Au cours de la seconde période, la propension à consommer se réduirait, sous l’effet conjugué d’une diminution des besoins de consommation et de problèmes de santé plus fréquents (la consommation accrue de biens et services de santé et de services d’aide à domicile ne compensant pas la diminution des autres postes). Dans cette phase, la diminution de la propension moyenne à consommer s’explique aussi par le renforcement d’une épargne de précaution avec l’avancement en âge destinée à financer la dépendance susceptible de survenir au grand âge. En 2015, selon l’Insee, 30,2% des individus de 75 ans ou plus étaient en perte d’autonomie (contre 6,6% des individus âgés de 60 à 74 ans) et 8,8% vivaient en institution. Selon la Drees, 35% des personnes de plus de 75 ans décédées en 2015 résidaient dans un Ehpad (établissement hospitalier pour personnes âgées dépendantes). Aujourd’hui, sans mutualisation, chacun épargne pour lui-même, ne pouvant prévoir la survenance de la dépendance.

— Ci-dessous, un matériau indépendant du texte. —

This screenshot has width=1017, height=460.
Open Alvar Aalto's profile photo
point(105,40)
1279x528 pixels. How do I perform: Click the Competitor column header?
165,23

Deux éléments peuvent relativiser partiellement cette baisse de la propension à consommer des retraités :

– Premièrement, l’enquête BDF ne comprend que les ménages vivant dans des logements ordinaires et pas ceux vivant en collectivité. Selon la Drees, en 2015, le reste à charge médian d’un hébergement en Ehpad était de 1 850 euros par mois. Par conséquent, les retraités vivant dans ces établissements ont donc en réalité une propension moyenne à consommer beaucoup plus élevée que celle de l’ensemble de leur tranche d’âge. Compte tenu du fait que la pension médiane était de 1 500 euros, nombreux sont ceux qui ont dû désépargner : 34% des personnes hébergées ont ainsi dû puiser dans leur épargne, 11% demander à leur entourage de payer et 6% vendre du patrimoine (Source : Drees).

– Deuxièmement, les donations du vivant – qui représentaient 40 milliards d’euros en 2006, soit 2,2% du PIB (source : Cor) – sont effectuées essentiellement par les retraités : Selon l’enquête Patrimoine 2010, pour quatre ménages sur cinq ayant versé une donation, la personne de référence était à la retraite. Lors de la première donation, la moitié des donateurs avait 62 ans ou plus. Néanmoins, les dons ne peuvent pas être considérés comme un substitut de la consommation chez les retraités car la corrélation entre les deux est positive : à revenu égal, plus un senior consomme, plus il donne (Crédoc, « Comment consomment les seniors ? », décembre 2012). Par conséquent, les dons ne peuvent expliquer la plus faible propension à consommer des retraités au-delà de 70 ans. Cependant, ils ne constituent pas la seule modalité de transferts de son vivant. Les aides financières seraient sensiblement équivalentes (2% du PIB en 2006, source : Cor). Dans la mesure où elles sont moins corrélées à l’âge que les donations et tout aussi corrélées aux revenus (enquête Patrimoine 2010), il est probable que leur effet sur la propension à consommer des retraités ne soit guère différent de celui des donations.

Conclusion

Les mesures décidées pour répondre aux revendications des « gilets jaunes » ainsi que la distribution des gains de pouvoir d’achat qui en a résulté ont pu produire un décalage entre l’augmentation du pouvoir d’achat et ses effets sur la consommation. Néanmoins, des interrogations demeurent. Alors qu’une hausse du pouvoir d’achat est attendue au 4e trimestre, la consommation risque d’être pénalisée par l’incertitude et les inquiétudes sociales. Par ailleurs, les évolutions de la consommation prennent place elles-mêmes dans un contexte de modifications des comportements et de vieillissement de la population dont on ne mesure peut-être pas encore bien tous les effets. Ces évolutions affectent (encore) peu les dépenses de consommation des ménages mais pourraient dessiner des tendances qui se manifesteront de façon plus importante à l’avenir.